**TASK ITEM**
Only the lines from the one that includes "Click the forward navigation arrow" through the last line below belong in the reply, copied exactly and without pictures.

[Opening RECORDS FOR THIS EXERCISE section]

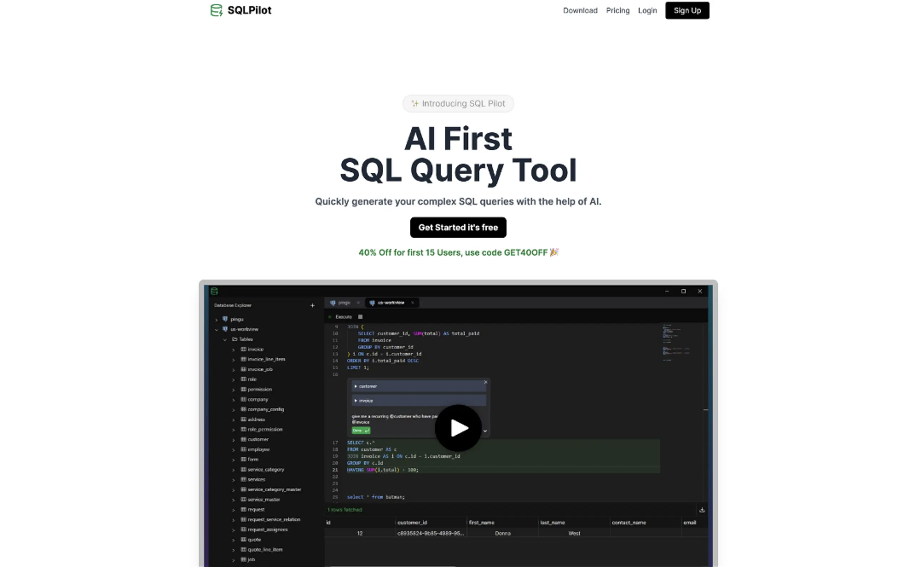Collapse the Tables folder
Image resolution: width=907 pixels, height=567 pixels.
(x=225, y=340)
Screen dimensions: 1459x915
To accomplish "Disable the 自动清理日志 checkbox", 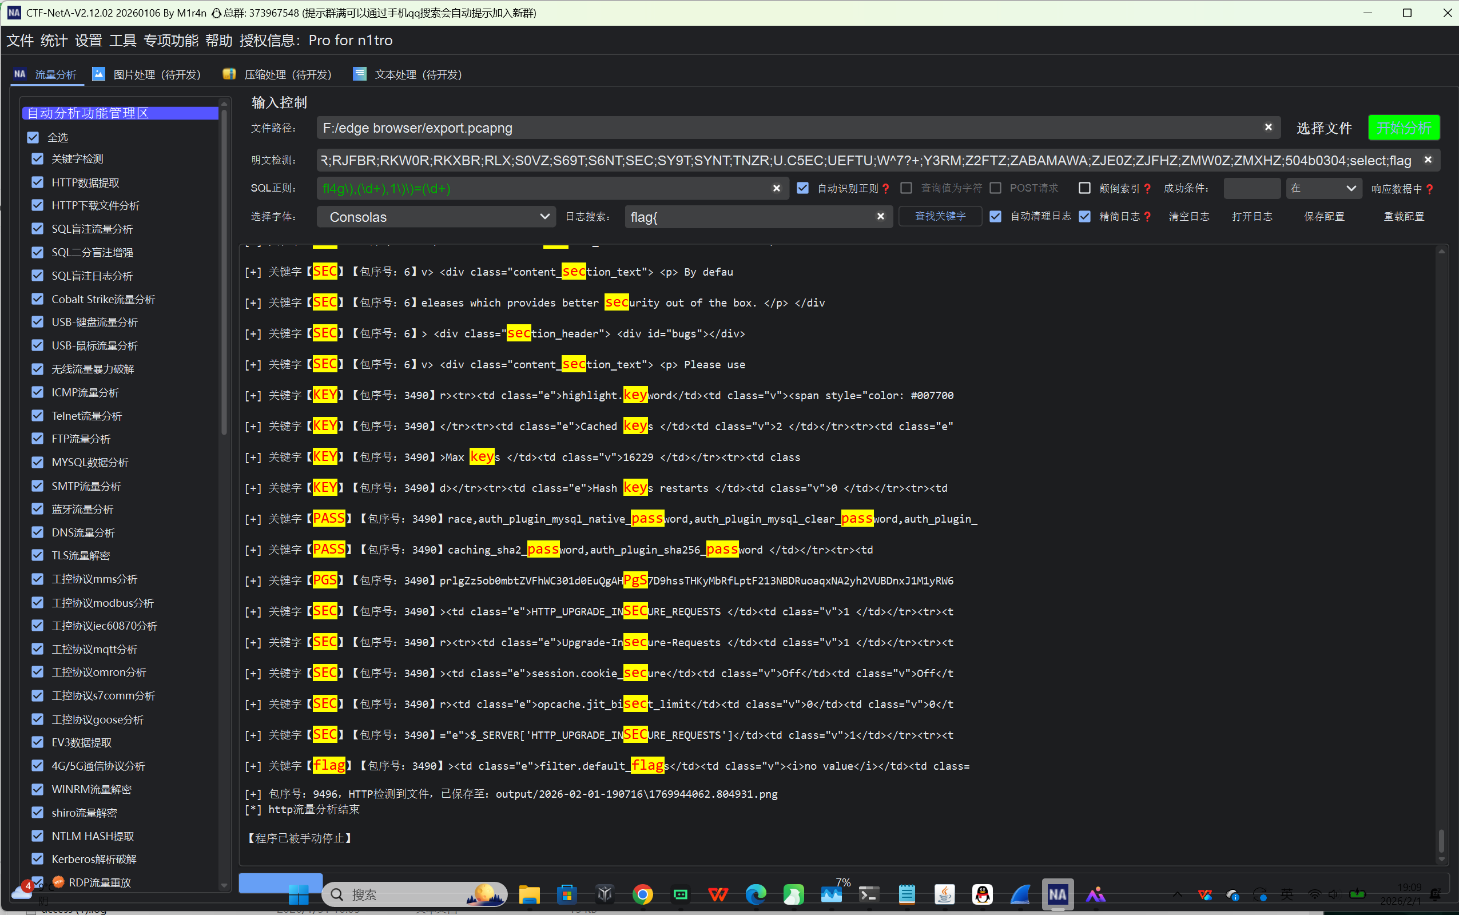I will click(x=995, y=216).
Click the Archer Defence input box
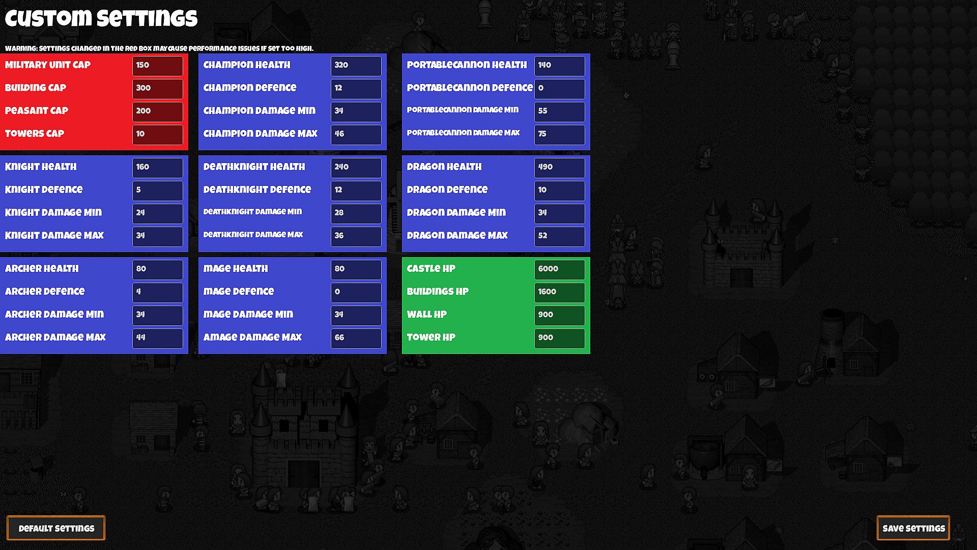Screen dimensions: 977x550 pos(157,292)
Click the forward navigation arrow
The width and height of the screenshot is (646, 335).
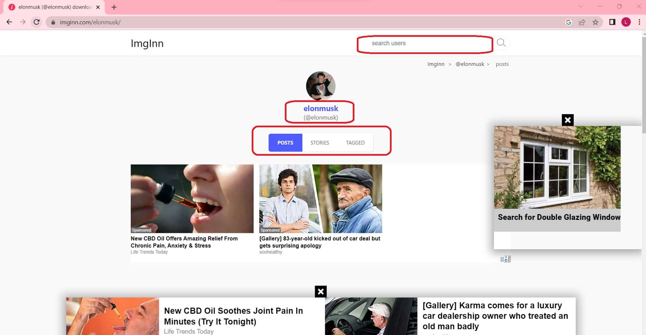(23, 22)
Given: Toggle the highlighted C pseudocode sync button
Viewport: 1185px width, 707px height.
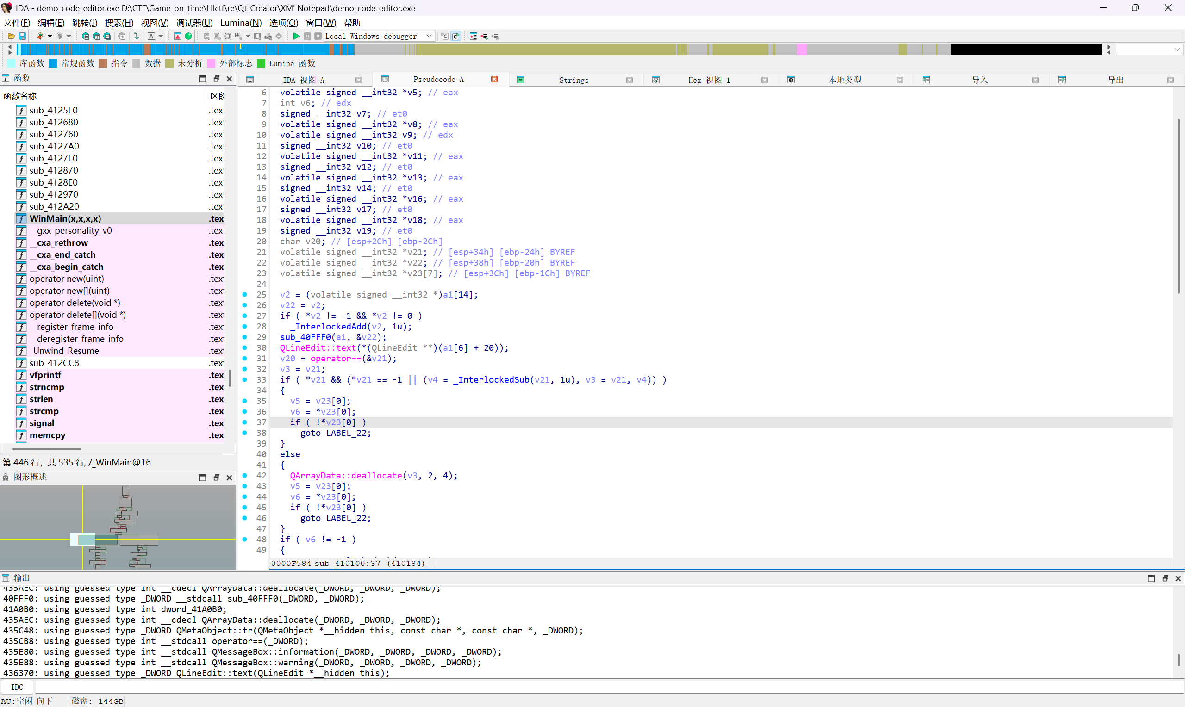Looking at the screenshot, I should point(456,36).
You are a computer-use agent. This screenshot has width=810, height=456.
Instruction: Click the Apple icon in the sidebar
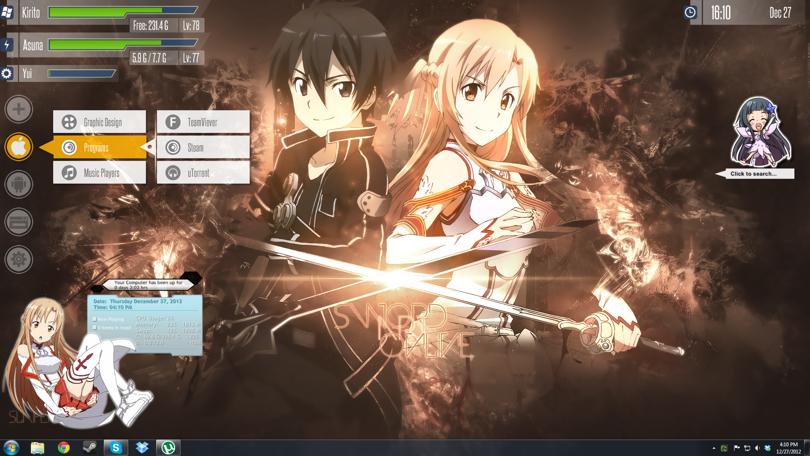(x=19, y=147)
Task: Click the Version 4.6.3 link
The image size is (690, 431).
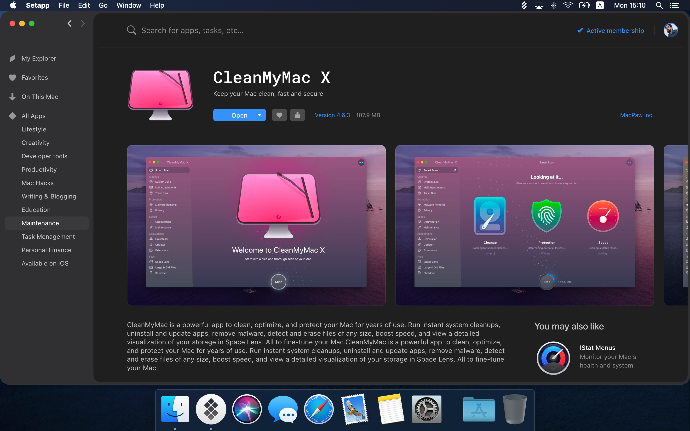Action: coord(332,115)
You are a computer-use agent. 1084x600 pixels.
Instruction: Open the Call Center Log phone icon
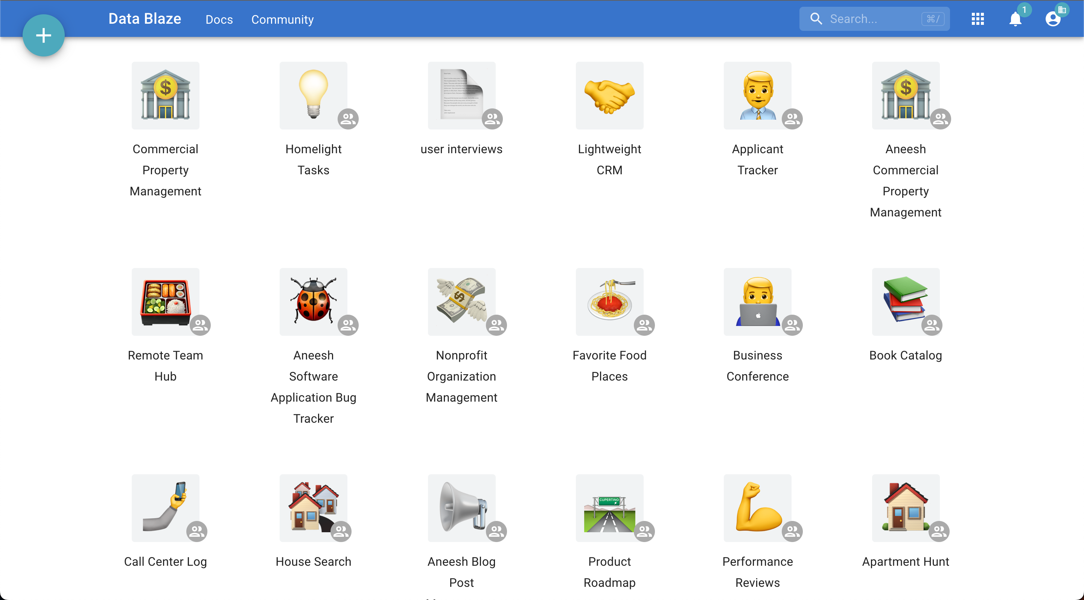[x=165, y=507]
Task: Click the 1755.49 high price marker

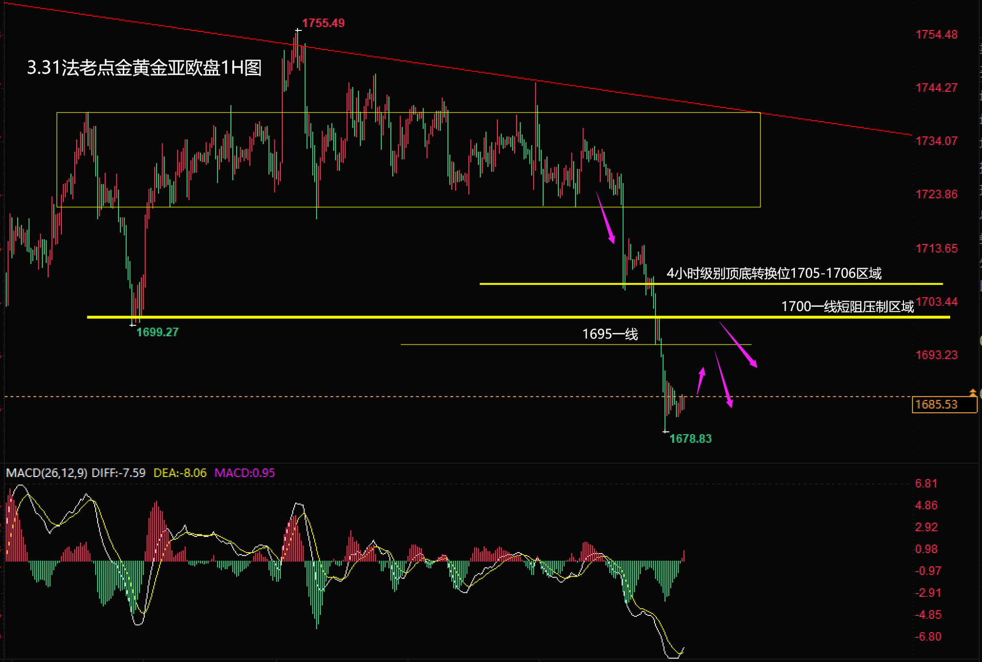Action: (323, 23)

[Closing RECORDS FOR THIS EXERCISE section]

**ANSWER BELOW**
Click the forward navigation arrow
The width and height of the screenshot is (646, 335).
(23, 22)
Given: Toggle the highlighted C pseudocode sync button
Viewport: 1185px width, 707px height.
Looking at the screenshot, I should point(456,36).
You are a computer-use agent. This screenshot has width=810, height=456.
Instruction: Click the Apple icon in the sidebar
(x=19, y=147)
Task: Click the Version 4.6.3 link
The image size is (690, 431).
Action: coord(332,115)
You are a computer-use agent. 1084x600 pixels.
Instruction: Open the Call Center Log phone icon
[x=165, y=507]
Task: Click the 1755.49 high price marker

Action: (323, 23)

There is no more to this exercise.